> Instructions to follow:
What are the lines from the one with "The width and" through the end of the records below, written out exactly and without the pictures?

[[ Dataset open ]]

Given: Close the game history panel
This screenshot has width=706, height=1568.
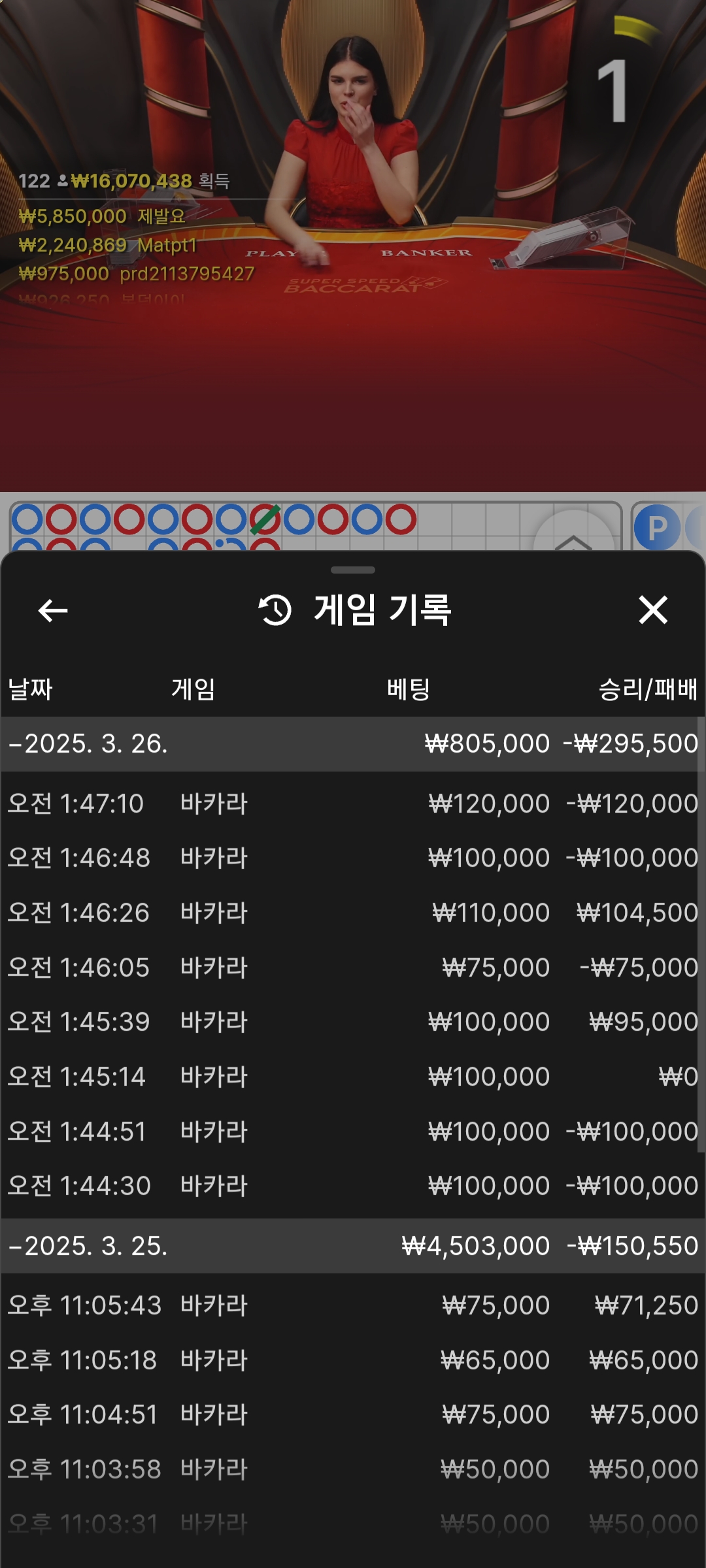Looking at the screenshot, I should pyautogui.click(x=652, y=610).
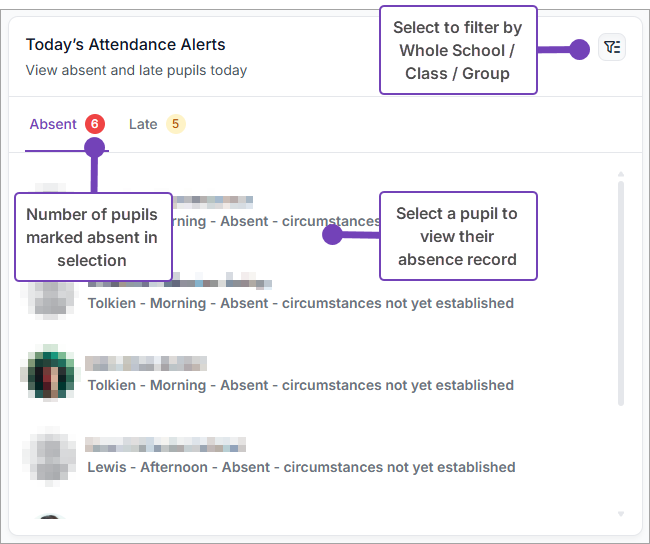The height and width of the screenshot is (544, 650).
Task: Click the Today's Attendance Alerts heading
Action: (126, 45)
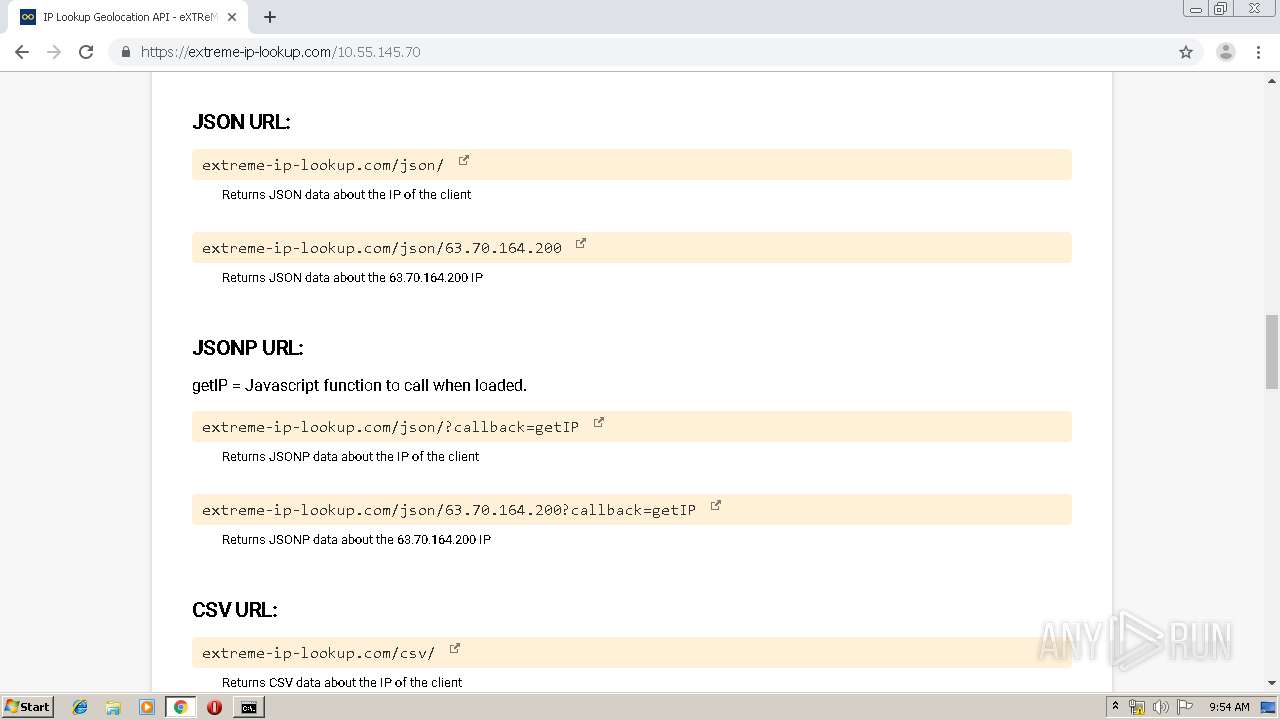Viewport: 1280px width, 720px height.
Task: Open the volume control in system tray
Action: pos(1160,707)
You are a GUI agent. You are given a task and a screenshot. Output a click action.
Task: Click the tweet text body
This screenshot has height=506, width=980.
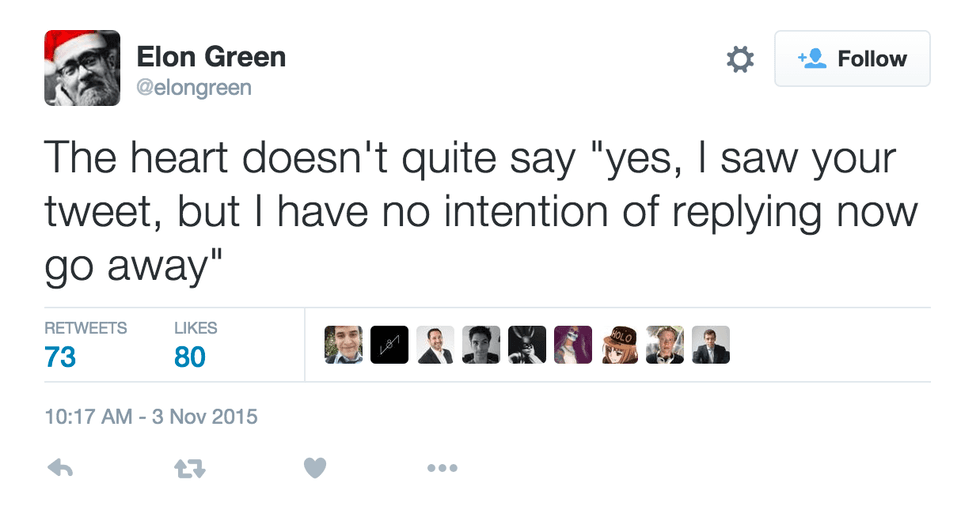(470, 211)
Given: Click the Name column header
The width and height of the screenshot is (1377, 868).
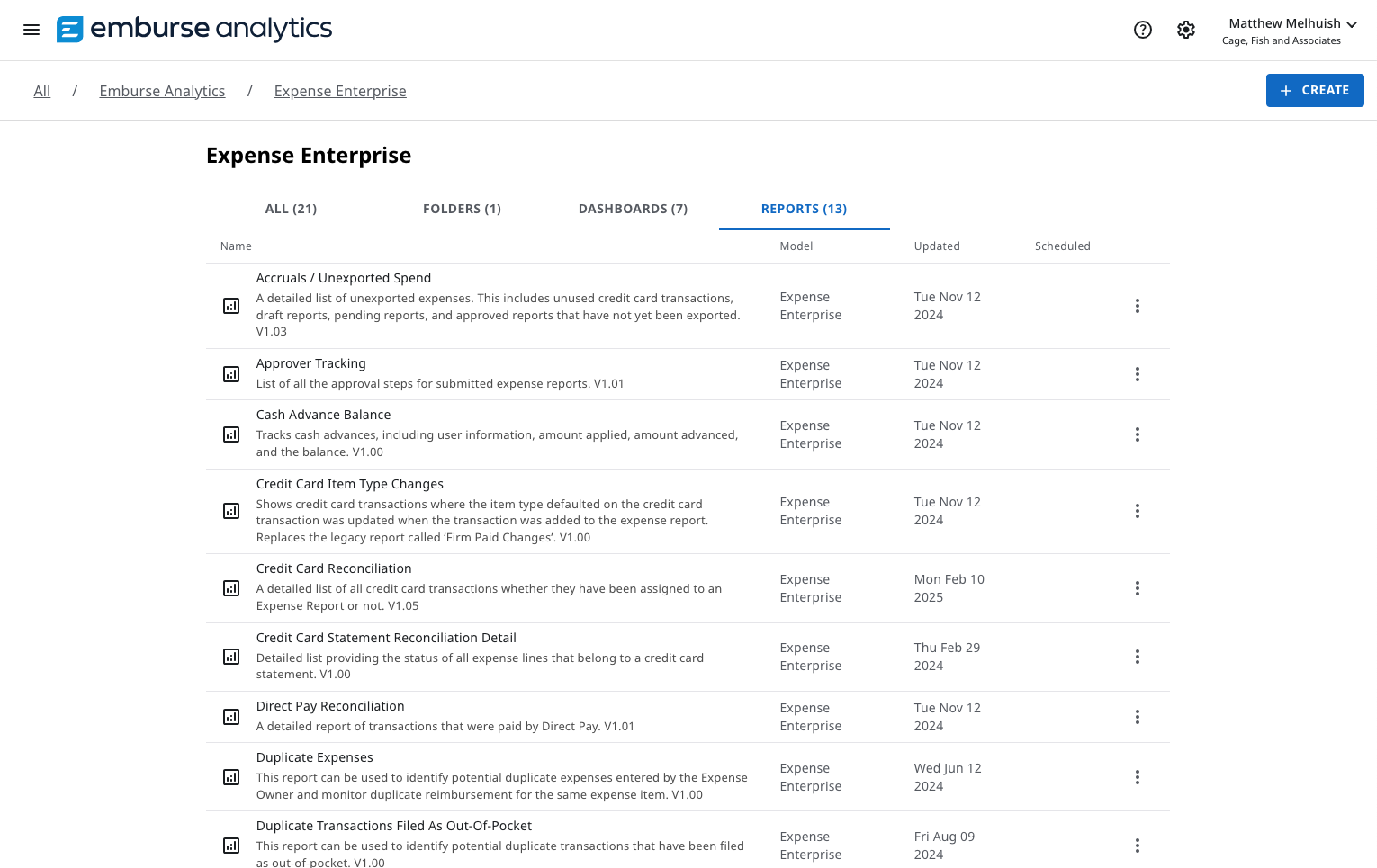Looking at the screenshot, I should click(x=236, y=246).
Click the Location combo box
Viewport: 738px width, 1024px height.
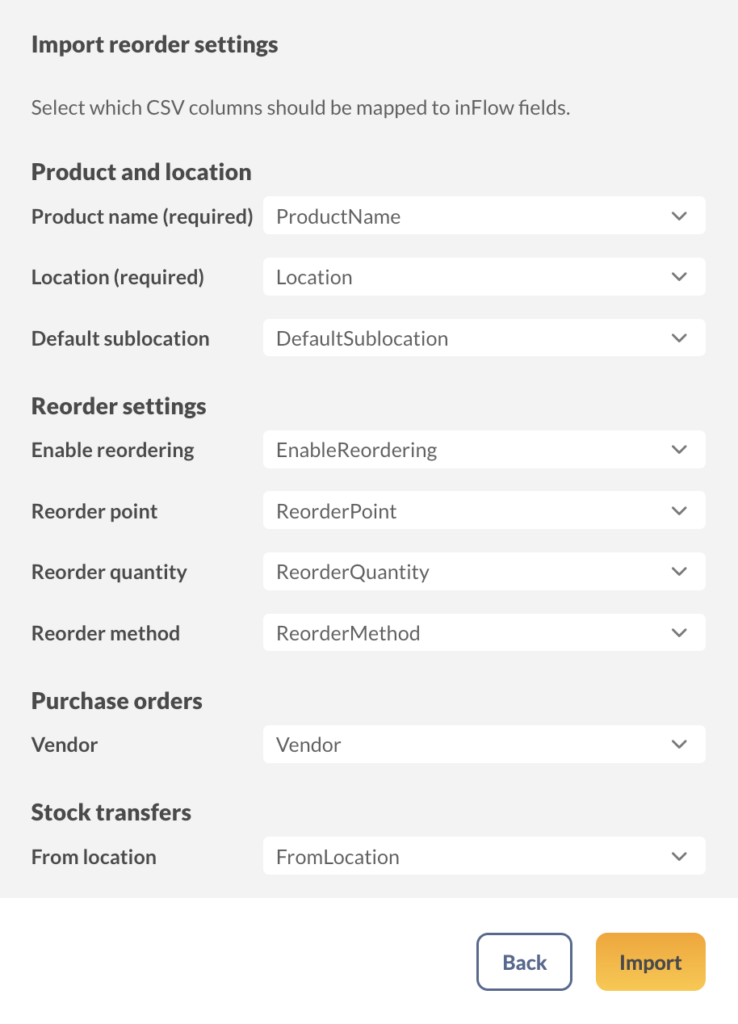click(484, 276)
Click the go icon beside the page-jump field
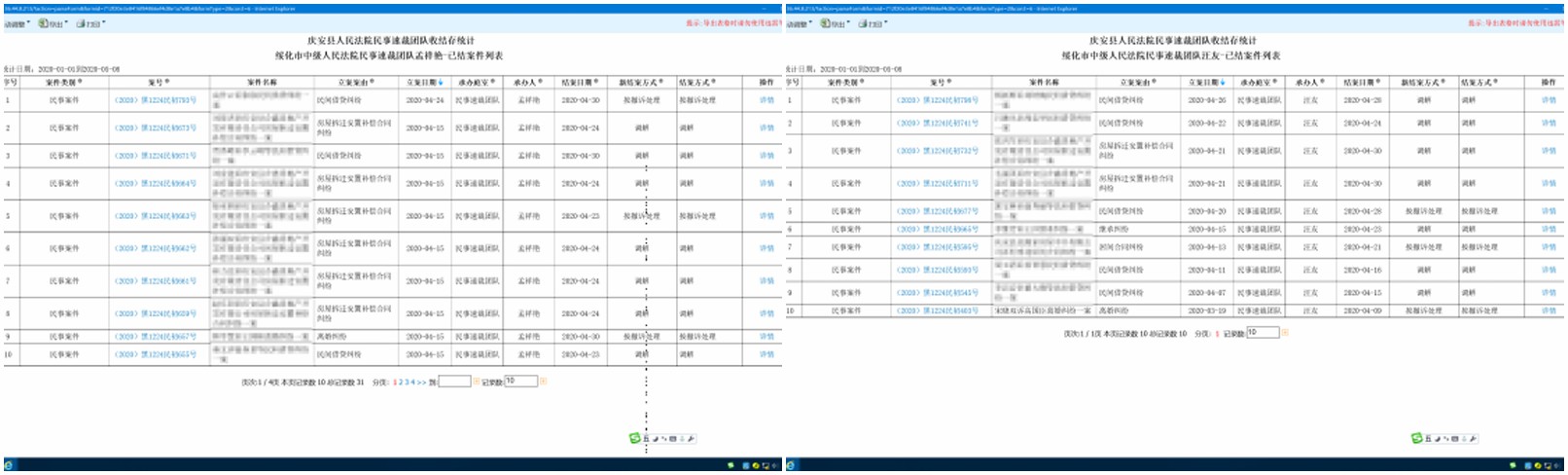Screen dimensions: 1568x475 coord(477,382)
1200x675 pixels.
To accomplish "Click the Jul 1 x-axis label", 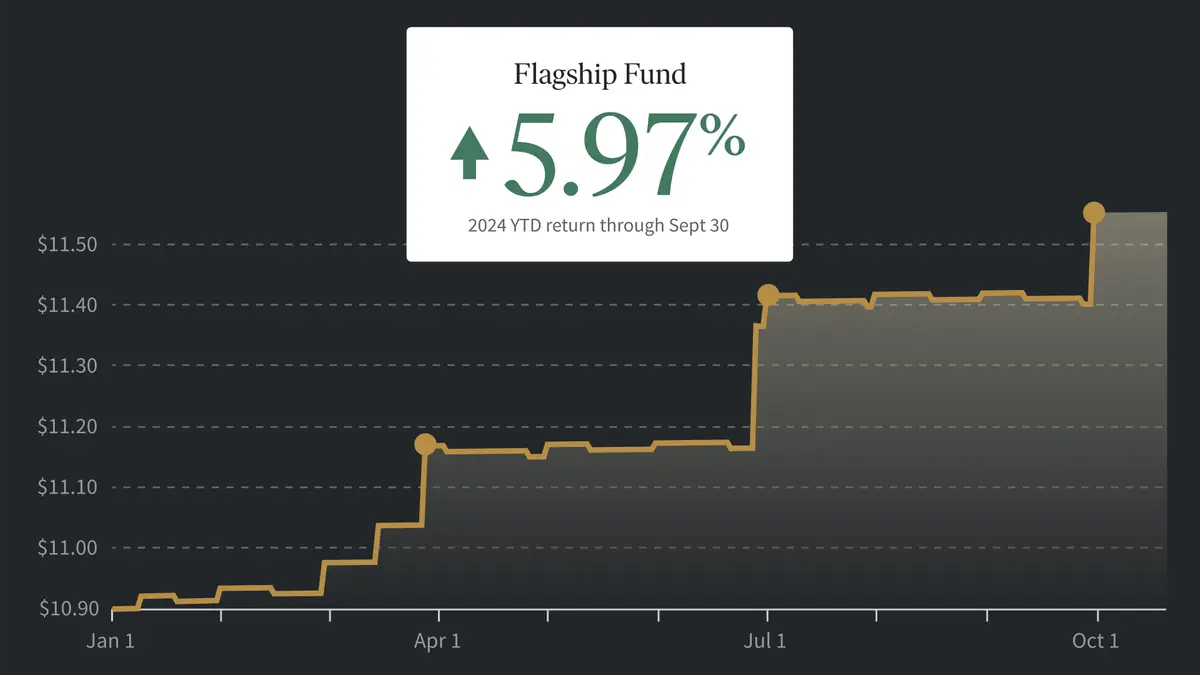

[[ Dataset closed ]]

> Answer for this exercise:
The width and height of the screenshot is (1377, 868).
Looking at the screenshot, I should click(x=236, y=246).
Click the Location combo box
Viewport: 738px width, 1024px height.
click(484, 276)
Click the go icon beside the page-jump field
Screen dimensions: 1568x475 coord(477,382)
1200x675 pixels.
To accomplish "Click the Jul 1 x-axis label", 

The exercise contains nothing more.